PROBLEM DESCRIPTION:
The lines to copy from the data below are those that hold the string "will".

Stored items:
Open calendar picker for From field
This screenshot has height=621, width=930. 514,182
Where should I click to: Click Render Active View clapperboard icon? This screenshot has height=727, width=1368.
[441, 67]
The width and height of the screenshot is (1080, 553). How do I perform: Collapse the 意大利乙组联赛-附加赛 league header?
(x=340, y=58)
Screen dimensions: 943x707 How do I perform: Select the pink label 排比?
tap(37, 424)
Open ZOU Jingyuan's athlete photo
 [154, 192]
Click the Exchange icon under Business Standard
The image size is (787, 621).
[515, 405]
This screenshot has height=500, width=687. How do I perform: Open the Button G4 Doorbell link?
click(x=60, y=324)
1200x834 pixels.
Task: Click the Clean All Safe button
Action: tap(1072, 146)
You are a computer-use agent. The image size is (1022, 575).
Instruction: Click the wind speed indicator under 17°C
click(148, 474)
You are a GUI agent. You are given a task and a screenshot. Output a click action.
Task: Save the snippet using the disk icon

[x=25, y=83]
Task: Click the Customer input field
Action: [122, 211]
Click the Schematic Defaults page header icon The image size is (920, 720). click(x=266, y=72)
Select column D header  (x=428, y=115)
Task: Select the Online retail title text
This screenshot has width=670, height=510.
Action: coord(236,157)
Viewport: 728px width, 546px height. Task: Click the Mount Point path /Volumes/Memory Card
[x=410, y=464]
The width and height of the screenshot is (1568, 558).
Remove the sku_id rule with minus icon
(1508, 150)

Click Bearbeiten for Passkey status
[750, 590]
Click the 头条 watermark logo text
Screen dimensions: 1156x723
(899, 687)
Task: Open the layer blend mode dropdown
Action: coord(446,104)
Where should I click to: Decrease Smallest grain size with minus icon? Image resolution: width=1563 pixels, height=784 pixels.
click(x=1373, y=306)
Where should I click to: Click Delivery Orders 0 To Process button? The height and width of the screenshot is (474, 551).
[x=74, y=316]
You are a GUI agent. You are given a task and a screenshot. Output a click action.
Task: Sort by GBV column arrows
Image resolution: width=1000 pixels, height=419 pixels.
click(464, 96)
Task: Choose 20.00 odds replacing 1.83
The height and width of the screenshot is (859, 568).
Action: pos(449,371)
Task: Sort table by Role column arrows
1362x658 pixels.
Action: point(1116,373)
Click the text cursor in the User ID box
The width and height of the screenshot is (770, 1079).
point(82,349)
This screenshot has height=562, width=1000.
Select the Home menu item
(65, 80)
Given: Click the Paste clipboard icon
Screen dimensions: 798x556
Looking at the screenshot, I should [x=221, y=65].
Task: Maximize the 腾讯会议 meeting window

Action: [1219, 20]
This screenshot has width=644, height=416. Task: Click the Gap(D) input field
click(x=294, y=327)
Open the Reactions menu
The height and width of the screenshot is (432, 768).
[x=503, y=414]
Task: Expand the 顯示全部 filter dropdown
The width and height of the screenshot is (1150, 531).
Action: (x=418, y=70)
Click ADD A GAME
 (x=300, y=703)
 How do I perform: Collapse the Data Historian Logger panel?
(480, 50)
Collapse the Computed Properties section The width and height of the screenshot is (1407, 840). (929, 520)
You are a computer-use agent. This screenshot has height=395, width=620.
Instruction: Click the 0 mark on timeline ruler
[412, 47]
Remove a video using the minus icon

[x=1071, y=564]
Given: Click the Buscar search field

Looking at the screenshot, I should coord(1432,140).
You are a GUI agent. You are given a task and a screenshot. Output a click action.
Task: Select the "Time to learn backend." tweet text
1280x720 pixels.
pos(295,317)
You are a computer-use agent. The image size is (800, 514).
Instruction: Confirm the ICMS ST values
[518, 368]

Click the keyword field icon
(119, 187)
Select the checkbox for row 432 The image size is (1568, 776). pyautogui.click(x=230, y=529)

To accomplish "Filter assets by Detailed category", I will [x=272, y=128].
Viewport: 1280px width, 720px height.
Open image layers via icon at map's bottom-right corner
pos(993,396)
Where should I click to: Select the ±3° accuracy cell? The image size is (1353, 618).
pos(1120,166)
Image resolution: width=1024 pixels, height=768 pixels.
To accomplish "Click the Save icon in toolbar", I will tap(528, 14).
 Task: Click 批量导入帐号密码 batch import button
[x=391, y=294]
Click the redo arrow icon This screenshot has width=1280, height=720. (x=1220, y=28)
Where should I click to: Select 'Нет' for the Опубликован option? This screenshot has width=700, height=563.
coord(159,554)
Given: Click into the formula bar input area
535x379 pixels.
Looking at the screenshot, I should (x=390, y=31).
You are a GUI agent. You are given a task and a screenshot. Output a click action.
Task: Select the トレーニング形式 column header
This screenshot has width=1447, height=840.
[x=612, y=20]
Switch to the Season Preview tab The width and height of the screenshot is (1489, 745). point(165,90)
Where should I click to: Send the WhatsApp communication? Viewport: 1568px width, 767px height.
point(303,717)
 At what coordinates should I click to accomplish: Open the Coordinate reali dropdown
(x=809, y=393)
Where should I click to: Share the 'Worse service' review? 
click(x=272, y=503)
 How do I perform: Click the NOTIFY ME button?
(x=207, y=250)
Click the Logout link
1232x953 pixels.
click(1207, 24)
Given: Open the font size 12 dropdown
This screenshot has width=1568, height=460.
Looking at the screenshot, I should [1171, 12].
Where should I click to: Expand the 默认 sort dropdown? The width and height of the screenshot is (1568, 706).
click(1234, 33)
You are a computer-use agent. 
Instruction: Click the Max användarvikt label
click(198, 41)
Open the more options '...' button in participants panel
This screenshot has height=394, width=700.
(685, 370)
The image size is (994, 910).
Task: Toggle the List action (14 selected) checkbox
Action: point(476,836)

SOLUTION TO THIS EXERCISE:
To accomplish "Filter assets by Detailed category", I will [x=272, y=128].
To accomplish "Click the Save icon in toolbar", I will tap(528, 14).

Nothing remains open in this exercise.